ShawnDre' Jones (born November 18, 1994) is an American former professional basketball player He played college basketball for the Richmond Spiders.

==Early life and high school==
Jones was born in Richmond, Virginia, and grew up in Highland Springs, Virginia, before his family relocated to Richmond, Texas, right before he entered high school. He attended George Bush High School. He committed to play college basketball at Richmond over offers from Akron and South Alabama.

==College career==
Jones played four seasons for the Richmond Spiders, starting his final two. As a sophomore, Jones averaged 10.3 points per game and led the team in 3-pointers made and assists off the bench and was named the Atlantic 10 Conference (A-10) Sixth Man of the Year. As a senior, Jones averaged 16.8 points (ninth in the A-10) and 3.9 assists per game and was named third team All-Atlantic 10. He finished his collegiate career as Richmond's 10th all-time scorer with 1,608 points, 5th in school history with 227 3-pointers made, and 8th with 364 assists.

==Professional career==
===Aries Trikala (2017–2018)===
After going undrafted in the 2017 NBA draft, Jones signed with Aries Trikala of the Greek Basket League on August 29, 2017. He averaged 12 points, 1.5 rebounds, and 3.4 assists over 16 GBL games in his first professional season as Aries finished last in the league and was relegated to the Greek A2 Basket League.

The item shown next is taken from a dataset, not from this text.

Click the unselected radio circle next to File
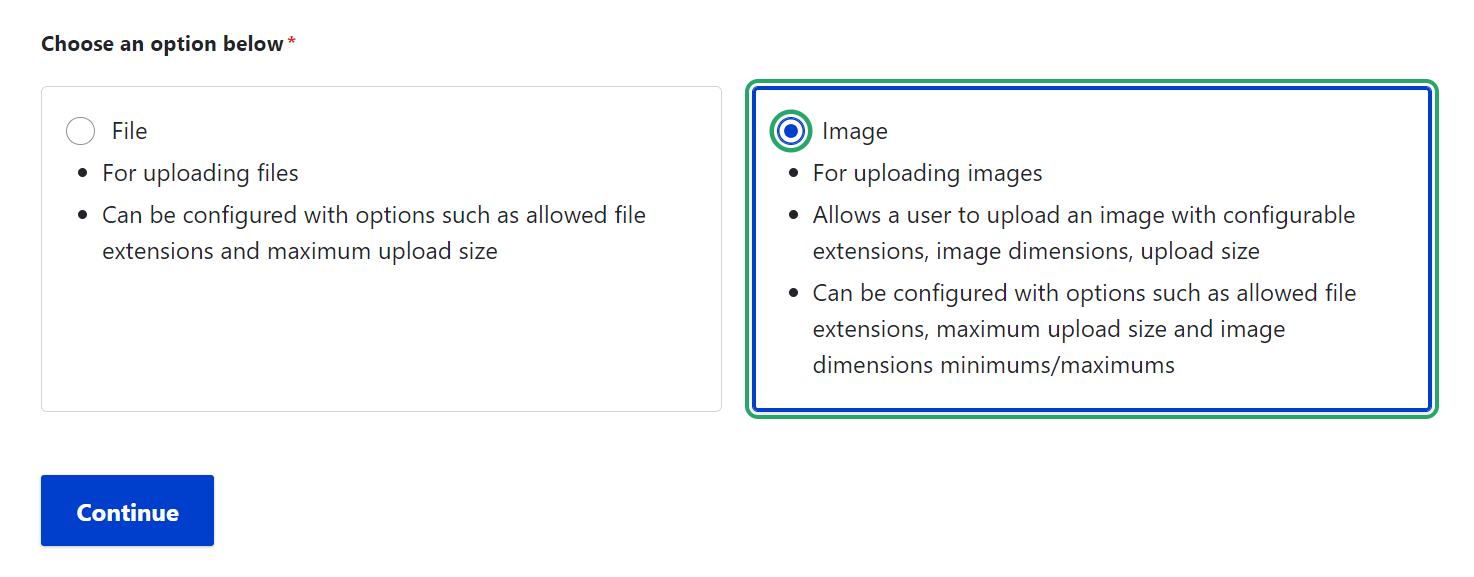This screenshot has width=1474, height=577. 80,130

===Canton Charge (2018–2019)===
Jones returned to the US after being selected in the second round of the 2018 NBA G League draft by the Canton Charge. He was initially waived by the Charge as part of final roster cuts on November 1, 2018, but was claimed by the team on December 12, 2018. He played in three games for the Charge, averaging 3.7 points and 1.0 assist in 10.1 minutes per game before being waived again by the team on January 9, 2019, in order to make room on the roster for newly acquired Chance Comanche.

===Northern Arizona Suns (2019–2020)===
Jones was claimed off waivers by the Northern Arizona Suns on January 23, 2019. He averaged 7.1 points, 1.5 rebounds, and 4.7 assists over 15 games (2 starts) for the Suns and 6.6 points and 4.1 assists in 18 total G League games for the season.

===Motor City Cruise (2021–2024)===
Jones was added to the Motor City Cruise in October 2021.